Two encryption options — fast or strong — are available. If the strong option is selected the administrator can choose between 128-bit or 512-bit Blowfish encryption, or 128-bit, 192-bit or 256-bit AES encryption.

The fast option contains a nonstandard 128-bit custom algorithm designed for faster performance. This setting could be useful for public records that do not require as much security as private ones.

Other Palm options include restricting user access to certain applications, requiring a password to launch specified applications and disabling infrared beaming.

We found the Policy Editor quite easy to use and logically arranged. All options are listed in either check box format or drop-down menus, so everything is easily accessible and no memorization is required.

To deploy policy settings to end-user Palm devices, administrators can simply use the Palm Desktop Install Tool. They can also use an optional HotSync install utility that comes with PDA Defense Enterprise or third-party application- deployment software.

We used the Palm Desktop Install Tool, and the process went smoothly. The program is transparent to end users except when passwords are required as determined by the administrator. When we triggered the Bomb, sure enough, our flagged data was wiped out.

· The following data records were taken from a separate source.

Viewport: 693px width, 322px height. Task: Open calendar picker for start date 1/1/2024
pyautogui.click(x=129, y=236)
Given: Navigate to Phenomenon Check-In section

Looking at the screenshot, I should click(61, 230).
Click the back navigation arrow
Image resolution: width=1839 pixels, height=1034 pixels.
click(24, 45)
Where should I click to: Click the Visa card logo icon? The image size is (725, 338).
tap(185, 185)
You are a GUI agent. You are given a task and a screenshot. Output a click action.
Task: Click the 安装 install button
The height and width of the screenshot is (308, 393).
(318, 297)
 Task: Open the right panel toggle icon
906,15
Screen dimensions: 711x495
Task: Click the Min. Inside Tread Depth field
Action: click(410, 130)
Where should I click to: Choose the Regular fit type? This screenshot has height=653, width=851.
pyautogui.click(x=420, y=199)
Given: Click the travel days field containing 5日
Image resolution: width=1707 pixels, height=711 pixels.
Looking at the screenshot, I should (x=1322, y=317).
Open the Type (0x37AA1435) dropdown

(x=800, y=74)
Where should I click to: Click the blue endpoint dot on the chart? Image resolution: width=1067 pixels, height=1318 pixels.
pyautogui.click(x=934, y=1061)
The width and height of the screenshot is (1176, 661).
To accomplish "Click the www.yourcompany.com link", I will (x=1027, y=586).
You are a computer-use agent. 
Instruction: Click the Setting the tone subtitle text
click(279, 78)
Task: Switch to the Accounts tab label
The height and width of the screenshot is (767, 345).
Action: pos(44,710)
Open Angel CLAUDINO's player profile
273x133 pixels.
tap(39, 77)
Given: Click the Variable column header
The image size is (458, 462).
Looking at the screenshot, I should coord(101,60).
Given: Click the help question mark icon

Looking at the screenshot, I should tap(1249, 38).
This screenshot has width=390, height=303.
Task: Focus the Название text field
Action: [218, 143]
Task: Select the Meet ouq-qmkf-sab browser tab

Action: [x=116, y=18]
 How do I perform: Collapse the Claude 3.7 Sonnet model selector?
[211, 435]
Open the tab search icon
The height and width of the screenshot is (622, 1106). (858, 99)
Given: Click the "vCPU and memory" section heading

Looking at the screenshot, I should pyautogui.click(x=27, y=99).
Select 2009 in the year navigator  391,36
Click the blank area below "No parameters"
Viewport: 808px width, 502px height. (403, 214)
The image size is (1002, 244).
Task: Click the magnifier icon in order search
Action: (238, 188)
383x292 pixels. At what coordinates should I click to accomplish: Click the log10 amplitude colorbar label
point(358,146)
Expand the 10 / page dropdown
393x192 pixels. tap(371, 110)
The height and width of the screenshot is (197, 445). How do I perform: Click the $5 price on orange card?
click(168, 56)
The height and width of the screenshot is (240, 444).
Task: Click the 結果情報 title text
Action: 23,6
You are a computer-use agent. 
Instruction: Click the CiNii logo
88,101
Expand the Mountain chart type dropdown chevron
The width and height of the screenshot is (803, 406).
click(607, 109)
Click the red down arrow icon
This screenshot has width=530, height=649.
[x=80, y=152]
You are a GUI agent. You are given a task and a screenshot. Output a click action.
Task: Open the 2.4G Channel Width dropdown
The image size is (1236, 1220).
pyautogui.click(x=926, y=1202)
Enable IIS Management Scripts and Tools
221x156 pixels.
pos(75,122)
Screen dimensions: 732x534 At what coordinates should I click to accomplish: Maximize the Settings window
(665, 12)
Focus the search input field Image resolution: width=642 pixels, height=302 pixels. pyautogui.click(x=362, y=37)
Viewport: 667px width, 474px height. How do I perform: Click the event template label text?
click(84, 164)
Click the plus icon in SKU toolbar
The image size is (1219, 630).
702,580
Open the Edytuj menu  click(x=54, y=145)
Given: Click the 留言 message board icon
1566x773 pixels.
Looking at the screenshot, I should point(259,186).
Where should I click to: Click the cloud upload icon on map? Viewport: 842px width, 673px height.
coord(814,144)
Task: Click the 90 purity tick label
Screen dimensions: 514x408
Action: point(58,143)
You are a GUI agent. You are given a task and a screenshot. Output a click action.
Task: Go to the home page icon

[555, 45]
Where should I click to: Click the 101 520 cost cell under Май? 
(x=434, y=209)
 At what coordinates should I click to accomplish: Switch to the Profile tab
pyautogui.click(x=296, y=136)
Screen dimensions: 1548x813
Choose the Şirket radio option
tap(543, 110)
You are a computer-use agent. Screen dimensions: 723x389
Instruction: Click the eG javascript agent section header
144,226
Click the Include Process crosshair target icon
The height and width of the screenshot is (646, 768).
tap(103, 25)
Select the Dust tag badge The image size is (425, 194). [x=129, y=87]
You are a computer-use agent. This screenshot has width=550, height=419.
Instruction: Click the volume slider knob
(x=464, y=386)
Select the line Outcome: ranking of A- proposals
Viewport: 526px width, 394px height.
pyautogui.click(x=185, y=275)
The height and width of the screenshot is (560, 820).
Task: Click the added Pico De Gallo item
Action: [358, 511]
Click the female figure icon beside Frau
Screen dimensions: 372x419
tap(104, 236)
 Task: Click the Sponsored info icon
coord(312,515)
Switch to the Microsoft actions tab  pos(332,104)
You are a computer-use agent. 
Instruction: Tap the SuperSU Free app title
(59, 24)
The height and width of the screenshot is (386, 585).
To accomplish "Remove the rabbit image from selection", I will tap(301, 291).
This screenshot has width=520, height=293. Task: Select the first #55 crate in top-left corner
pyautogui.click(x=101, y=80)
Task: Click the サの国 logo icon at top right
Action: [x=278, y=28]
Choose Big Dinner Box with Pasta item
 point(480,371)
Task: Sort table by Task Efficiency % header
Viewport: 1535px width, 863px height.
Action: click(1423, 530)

We recommend PDA Defense Enterprise to agencies requiring serious handheld security in a highly customizable solution. The many options available in this program allow for many different levels of security that should fit any agency's particular needs.


Web Extra: Margi Systems' Presenter-to-Go


Mobile IT Ready Kit

Grade: We did not grade this product because we reviewed a demo version.

Expand Beyond Corp.

(800) 404-4059


Pricing is scalable and discounted for workgroup, department, site and enterprise levels. Licensing is modular so customers need only license the database module(s) they need. A three-year workgroup license for a suite of products can cost $10,000. Enterprise installations typically run from $100,000 to $200,000 for a perpetual license.

With this package, you can walk around with your network and databases in your pocket. The kit offers real-time access and allows you to execute literally any network command and manage your databases as though you were in the server room.

We tested the software on a Compaq Computer Corp. iPaq Pocket PC running Microsoft Corp. Pocket PC 2000. A Sierra Wireless AirCard 555 connected us to Verizon Wireless data services. The kit runs on Pocket PC and Palm Inc. devices. For a list of all supported devices, operating systems and servers, visit www.xb.com/products.


mDoc 3.1

Grade: We did not grade this product because we reviewed a demo.

Xerox Corp.

(800) 334-6200


A license for a server and 20 users costs $3,360 on the General Services Administration schedule. Additional user licenses can be purchased in blocks of 10 for $40 per user. Annual maintenance costs 15 percent of the price paid. Installation and the e-mail attachment-handling capability cost extra. Discounts are available if purchased with a Xerox printer.

Road warriors will marvel at holding the power to print, fax and produce forms in the palm of their hand. We tested mDoc on a Research in Motion Ltd. BlackBerry 957 handheld device; a Microsoft Corp. Windows 2000 server running Internet Information Server 5.0, Adobe Systems Inc. Acrobat Reader and Microsoft Office 2000, RightFax 8.0, and an NT File System file server and Xerox DocuShare for file repository access.

MDoc is compatible with wireless handhelds or mobile phones with Wireless Application Protocol or HTTP Internet and an e-mail client. For server requirements, go to www.xerox.com/mdoc.


PDA Defense Enterprise 3.1

Grade: A

Asynchrony Solutions Inc.

(314) 678-2227


General Services Administration pricing per license ranges from $20.73 each for 50 licenses to $8.95 each for 10,000 licenses.

This is a robust and highly customizable security solution that is easy to use and deploy. We used a PC running Microsoft Corp. Windows 98 and a Palm Inc. i705 handheld running Palm OS 4.1.

The Policy Editor desktop software runs on Windows 95/98, Me, NT 4.x, 2000 and XP. For handheld compatibility, go to www.pdadefense.com.